Zonisamide is another anticonvulsant drug that may be useful in relieving neuropathic pain. The drug exerts its antiepileptic effects through sodium and calcium channel blockade as well as through dopaminergic and serotonergic activity. It has been found useful for relieving pain in animal models of neuropathic pain.[9,10]
Bradley Galer, MD, Beth Israel Medical Center in New York City, and Misha Ba ckonja, MD, University of Wisconsin Hospitals in Madison, are conducting a study to determine appropriate dose ranges and evaluate the safety of the drug in humans with neuropathic pain.
Thus far, 13 patients with neuropathic pain have been enrolled in this ongoing study. Doses were started at 25mg daily or every other day, according to patient weights, and were increased weekly until week 8 or maximum tolerated dose. Four patients have dropped out, 1 because of lack of efficacy of the drug, 1 for noncompliance, and 2 for adverse events not related to the study drug. Zonisamide has been well tolerated up to doses of 300 mg. Adverse events were primarily mild and most were not felt to be related to the zonisamide.
In this pilot study, zonisamide was considered safe and well tolerated at doses 25-300 mg daily. Larger studies to determine the efficacy, analgesic dose-range and safety of this drug for treating neuropathic pain are under way.
In another retrospective analysis, Dr. Connor from the Headache and Neurological Center in Tulsa, Oklahoma, identified 20 patients with neuropathic pain who had been treated with topiramate. Etiologies included diabetes (n = 12), Guillain Barre syndrome (n = 1), and idiopathic causes (n = 7). In some cases, pain had been intractable to treatment with gabapentin, amitriptyline, and carbamezepine.
At a mean dose of topiramate 260 mg/d, 3 patients experienced complete pain relief, 9 had an excellent response, and 5 a good response. Five patients discontinued the drug; 4 because of adverse events and 1 after experiencing no pain relief.
Studies evaluating efficacy and safety of pregabalin in treating neuropathic pain represent the most comprehensive and methodologically sound data of any pharmacologic agents presented at this meeting.

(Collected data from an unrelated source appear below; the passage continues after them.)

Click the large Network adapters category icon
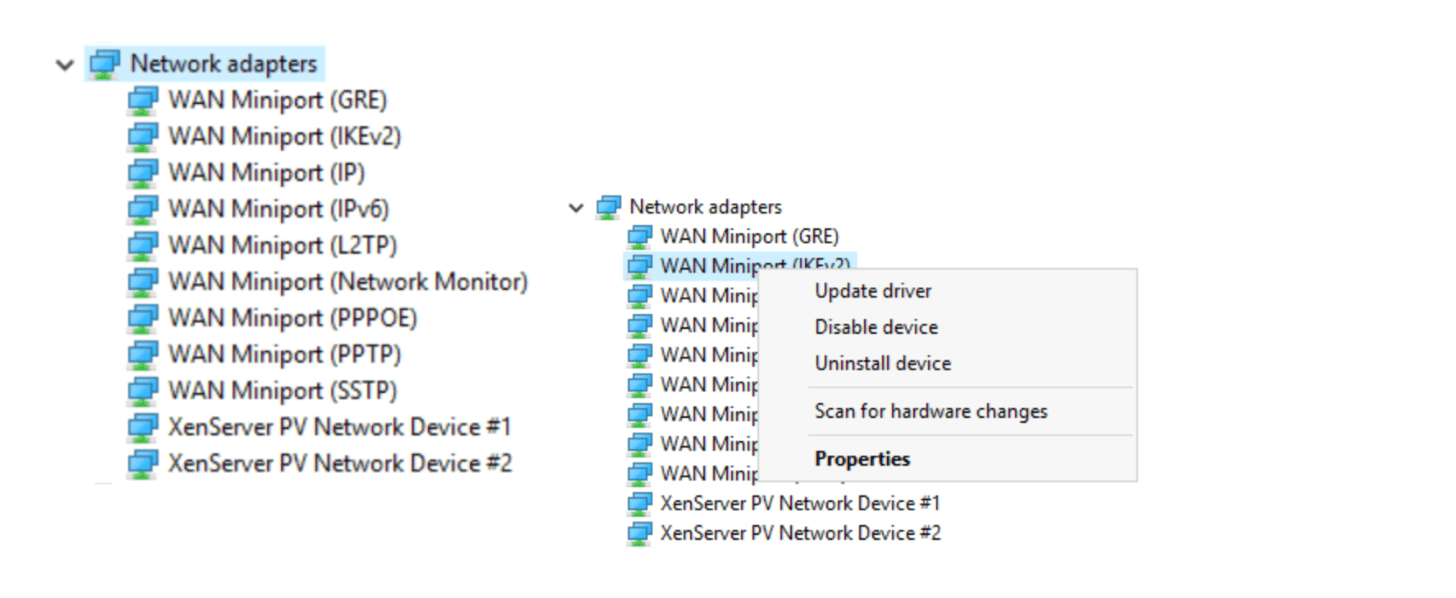1456x598 pixels. (104, 64)
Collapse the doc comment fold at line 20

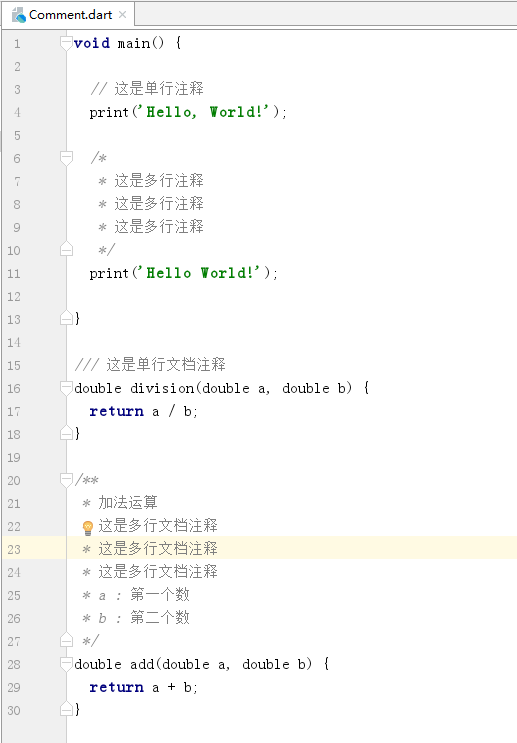(66, 480)
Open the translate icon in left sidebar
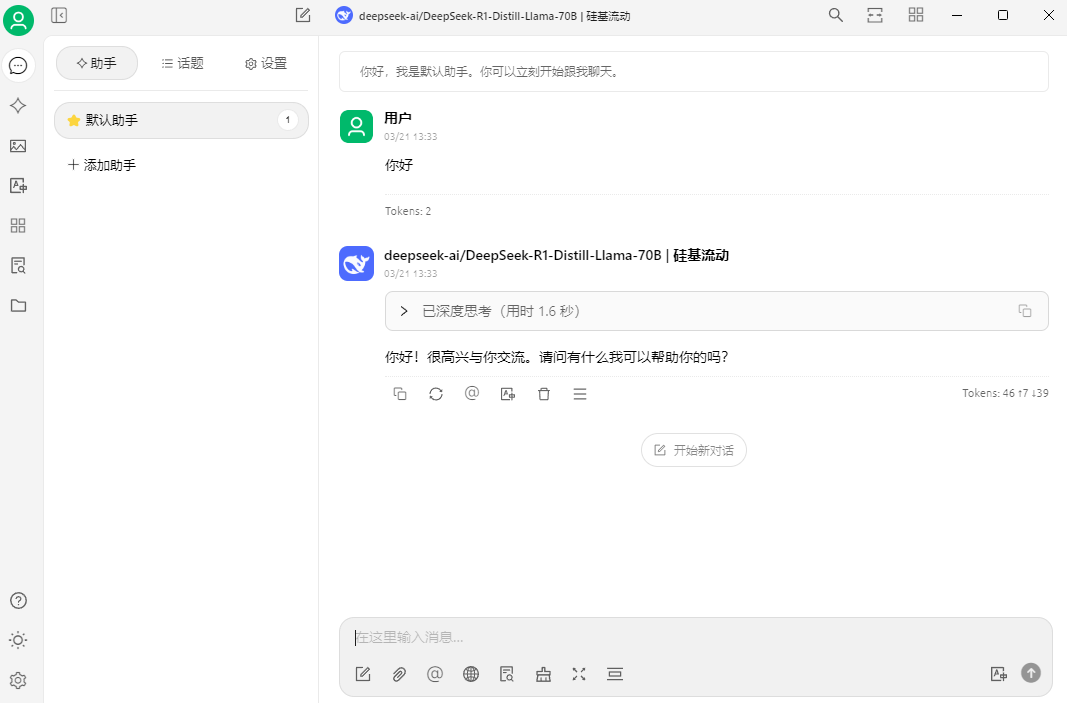 [x=18, y=186]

Two studies[13,14] conducted by Uma Sharma, MD, and colleagues from the Parke-Davis Pharmaceutical Research group examined relief of neuropathic pain by pregabalin, a synthetic GABA analog. These researchers set out to determine the relationship between neural function and pain relief associated with pregabalin, and to evaluate the safety and efficacy of pregabalin for the treatment of painful diabetic neuropathy.
In 2 safety and efficacy studies 584 patients with diabetic neuropathy of 1 to 5 years' duration were randomized to receive pregabalin or placebo 3 times daily. Patients had a weekly pain score rating of at least 4 on an 11-point scale. Compared with placebo, pregabalin 300 mg/d and 600 mg/d reduced endpoint weekly mean pain scores significantly. The drug likewise proved more effective than placebo on other measures, including sleep interference scores and the SF McGill Pain Questionnaire. Adverse events were mild to moderate dizziness and somnolence; 31 patients withdrew because of adverse events.
In another analysis of these studies, investigators asked whether there was a relationship between neural function and pain relief in patients taking pregabalin for painful diabetic neuropathy. The pooled data set totaled 549 patients. The group found that pregabalin significantly reduced pain in patients with diabetic neuropathy and that these reductions were not associated with worsening neuropathy (as assessed by neuropathy scores). Thus, they concluded that pregabalin is not toxic to peripheral nerves, that the analgesic effect is not related to an acceleration of the neuropathy, and that no direct relationship exists between pain and neural function in patients with diabetic neuropathy.